(SOURCE PASSAGE begins)
It a draft card was from the army. They wanted him to join for two years and train at a base in the northern Chicago suburbs.

Having spent two months in the bitter northerly frost, Louzao was already too familiar with the Midwest winter.

“It was cold as hell there,” he said. “I asked them if they could send me to a warmer place to train ‘cause I hated that damn cold. So they said, ‘You can go to San Diego, but you’ll have to join the Marines and it will be for four years instead of two.’ I said, ‘Sign me up.’ That’s how much I hated the cold.” Louzao packed his bags again. He arrived in sunny southern California a month later.

By July 1964, he had been deployed to Da Nang airbase in Vietnam where he and his company provided security for the strip. When the Viet Cong attacked the area three months later, Louzao and his fellow soldiers were forced into the unprotected hills surrounding the valley to patrol.

Wedged between the surface-to-air hawk missiles, the crew dug holes and caves into the slopes of the mountains and picked off the invading Victor Charlies.

“I was a pretty good shot,” he said, then laughed.

Louzao’s story is uncommon, but not entirely unique. He is one of dozens of living Costa Ricans who have served in the United States military, a lifelong irony, perhaps, considering Costa Rica’s sworn neutrality during wartime and lack of a standing army.
(SOURCE PASSAGE ends)
(ENTRIES PROVIDED begins)
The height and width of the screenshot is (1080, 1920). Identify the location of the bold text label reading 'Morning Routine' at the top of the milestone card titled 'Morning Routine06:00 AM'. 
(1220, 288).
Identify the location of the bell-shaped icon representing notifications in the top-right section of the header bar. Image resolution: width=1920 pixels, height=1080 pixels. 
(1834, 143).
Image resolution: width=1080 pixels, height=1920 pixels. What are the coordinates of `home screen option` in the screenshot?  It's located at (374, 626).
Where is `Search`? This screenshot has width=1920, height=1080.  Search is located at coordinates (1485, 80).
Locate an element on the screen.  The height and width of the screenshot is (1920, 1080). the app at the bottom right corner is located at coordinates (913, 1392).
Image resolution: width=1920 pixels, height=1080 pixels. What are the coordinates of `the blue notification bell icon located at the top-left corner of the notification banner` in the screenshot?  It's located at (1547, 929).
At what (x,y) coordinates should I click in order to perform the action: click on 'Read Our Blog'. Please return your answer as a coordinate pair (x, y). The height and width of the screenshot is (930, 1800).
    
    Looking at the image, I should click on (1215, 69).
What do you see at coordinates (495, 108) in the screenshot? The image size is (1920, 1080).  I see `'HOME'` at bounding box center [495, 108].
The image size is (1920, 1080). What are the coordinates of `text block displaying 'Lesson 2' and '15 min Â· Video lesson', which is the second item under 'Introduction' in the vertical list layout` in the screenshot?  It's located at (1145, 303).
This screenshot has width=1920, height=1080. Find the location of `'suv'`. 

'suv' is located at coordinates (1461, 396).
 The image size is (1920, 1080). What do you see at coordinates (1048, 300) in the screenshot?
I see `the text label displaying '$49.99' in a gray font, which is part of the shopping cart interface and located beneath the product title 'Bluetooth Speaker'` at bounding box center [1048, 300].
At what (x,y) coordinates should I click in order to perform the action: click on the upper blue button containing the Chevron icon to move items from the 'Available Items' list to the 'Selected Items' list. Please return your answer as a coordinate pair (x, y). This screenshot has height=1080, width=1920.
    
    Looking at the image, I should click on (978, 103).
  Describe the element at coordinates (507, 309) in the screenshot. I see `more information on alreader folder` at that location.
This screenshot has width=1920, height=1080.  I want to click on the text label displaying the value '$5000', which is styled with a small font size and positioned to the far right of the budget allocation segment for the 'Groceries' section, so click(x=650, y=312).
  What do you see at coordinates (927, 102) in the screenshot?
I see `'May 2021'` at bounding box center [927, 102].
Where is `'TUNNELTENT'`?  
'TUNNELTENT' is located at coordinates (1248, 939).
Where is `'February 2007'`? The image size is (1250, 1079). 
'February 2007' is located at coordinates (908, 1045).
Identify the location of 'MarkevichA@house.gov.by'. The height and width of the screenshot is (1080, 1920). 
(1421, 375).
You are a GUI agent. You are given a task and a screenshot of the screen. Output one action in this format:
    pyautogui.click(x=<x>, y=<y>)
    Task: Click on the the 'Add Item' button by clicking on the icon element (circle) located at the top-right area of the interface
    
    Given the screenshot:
(ENTRIES PROVIDED ends)
§ **EXERCISE SET**
[A] In the passage about Louzao's military service, where had he been deployed by July 1964?
[B] Continue the passage about Louzao and other Costa Ricans in the U.S. military from its last sentence.

§ **RESPONSE LIST**
[A] Da Nang airbase in Vietnam.

[B]
During the draft days, resident status was all the U.S. government required to throw someone’s name into the hat. Even Costa Ricans who had never set foot on U.S. soil but were born to U.S. residents were deemed eligible for service and received draft notifications sent to Costa Rica.

The Marine Corp League in Costa Rica boasts three or four Costa Rican veterans, Louzao reckons. The American Legion’s Post 16 in Costa Rica lists 16 Tico G.I. members.


From Service to Citizenship


Now, more than 40 years after Louzao stopped searching the small villages and rice patties for South Vietnamese forces, he is applying for U.S. citizenship.

He sent his application in June and expects to hear back within a few weeks. Recently, the American Legion here has been pushing for its Costa Rican veterans to solicit U.S. citizenship. The process, it seems, is surprisingly quick and easy.

“We’ve been amazed, given the bureaucracy involved in these kinds of things sometimes, at how fast this can be done,” said Ken Johnson executive committeeman for Post 16 here.

The effort began early this year, after German-born U.S. veteran, Werner Nitzka, examined the Federal Benefits for Veterans handbook and realized that, as a veteran, he qualified for citizenship.

Nitzka, who settled with his family in Costa Rica in 1974, filled out the N-400 application for naturalization included in the booklet and sent it to the U.S. in November 2009. He then had the U.S. Embassy in Costa Rica take his fingerprints for a background check.

Weeks later, Nitzka received notice that he was due in Miami on Feb. 12, 2010 for an interview at the immigration office.

There, officials asked him a few questions and gave him a short written exam. On Feb. 25, he was sworn in.

“We all wore the same color uniform for the same country, why shouldn’t we get citizenship?” Nitzka said.

Since then, six Costa Rican veterans have applied for U.S. citizenship. Two have already been granted nationality, and four others, including Louzao, expect to receive word soon.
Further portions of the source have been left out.